El relato en primera persona de un asturiano de 57 años, con cinco de desempleo a sus espaldas, que compara su experiencia con la muerte de un ser querido

14 jun 2018 . Actualizado a las 22:58 h.

Hace unos años, no muchos según el calendario pero demasiados para el ánimo, estaba enfrascado (entre otras obligaciones) en seleccionar las cestas de Navidad para clientes y trabajadores de la empresa de construcción donde trabajaba. Tenía un buen cargo, jefe de Administración, un buen salario -28.000 euros al año-, mi vida trascurría con absoluta normalidad y nunca, nunca, ni en la más remota de mis pesadillas, podría haberme imaginado que tan solo unos años más tarde llevaría ya cinco años en el paro, que en el camino perdería mi hogar, que debería regresar a casa de mi madre junto con mi mujer para poder compartir gastos de subsistencia y que todos mis ingresos se reducirían a 430 euros al mes.

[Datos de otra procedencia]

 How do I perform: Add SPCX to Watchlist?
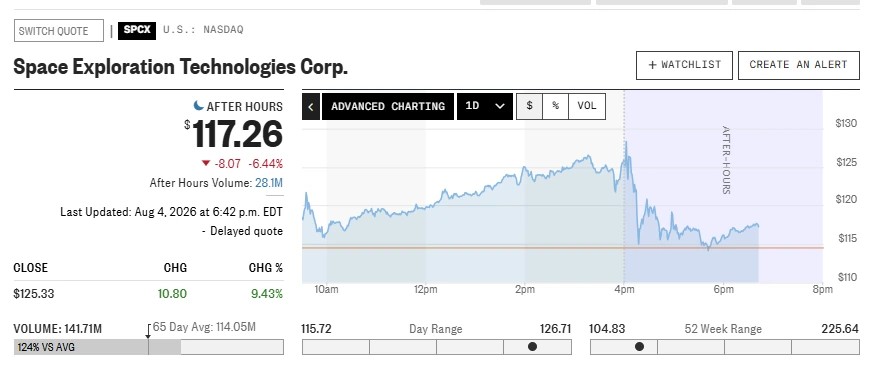(684, 65)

Tengo ya 57 años, los cumplo este mes, y mi única expectativa real pasa por jubilarme (forzosamente) a los 61 años y seis meses, allá por Mayo de 2022. Y aunque antes esta idea podría parecerme una locura, ahora lo ansío, porque aunque lo que pueda corresponderme (un 75% de mi pensión real) sea muy poco y casi irrisorio con lo que hubiera podido ser, (calculo que me quedaran 840 € al mes) siempre será mucho mejor que lo que ahora percibo y con lo que hoy malvivo.

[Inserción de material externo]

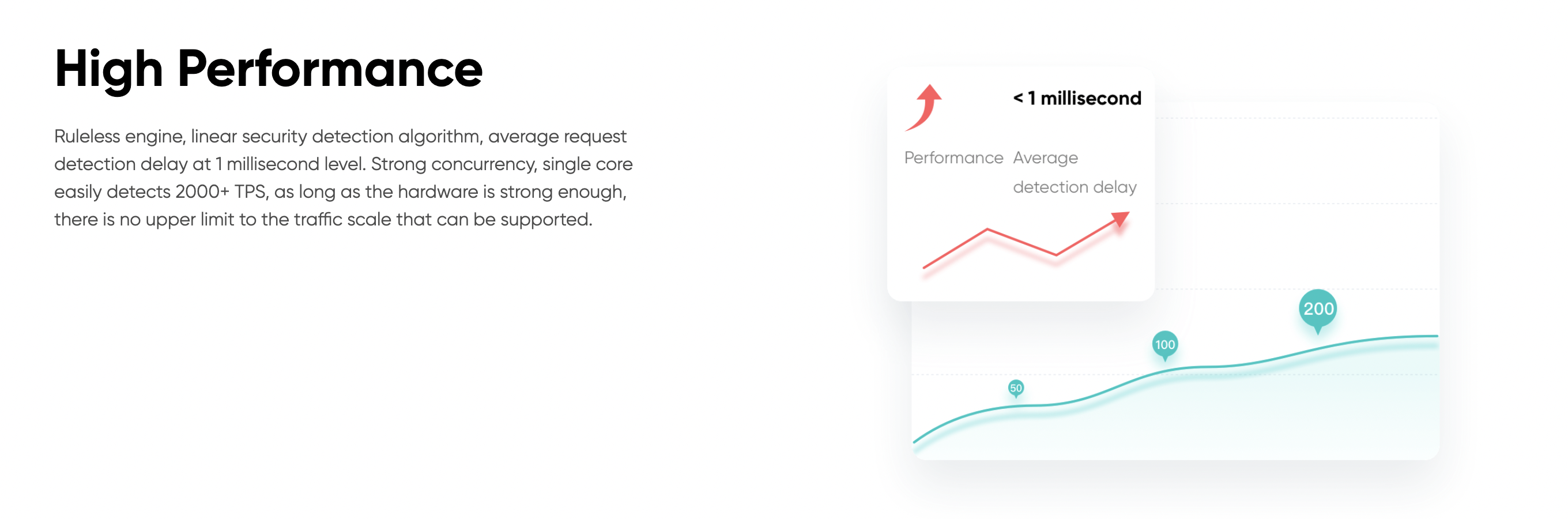This screenshot has width=1568, height=519.
Task: Click the red curved upward arrow icon
Action: pos(924,107)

Mi primer mes en el paro coincidió con las Navidades del año 2012. Fueron tristes, pero las celebramos todavía con buen ánimo, tenía «buenos contactos», «un montón de ideas» y posibles «puertas a las que llamar». Supongo que a todos los que nos ha sucedido algo así, a una edad avanzada para el mundo laboral, siempre soñamos con que «vamos a salir», nunca creemos que tú vas a ser... ese al que le toca quedarse en el camino. Nunca crees que tú vas a perder, nunca te ves así, pero siempre sabes que a alguien le tiene que tocar.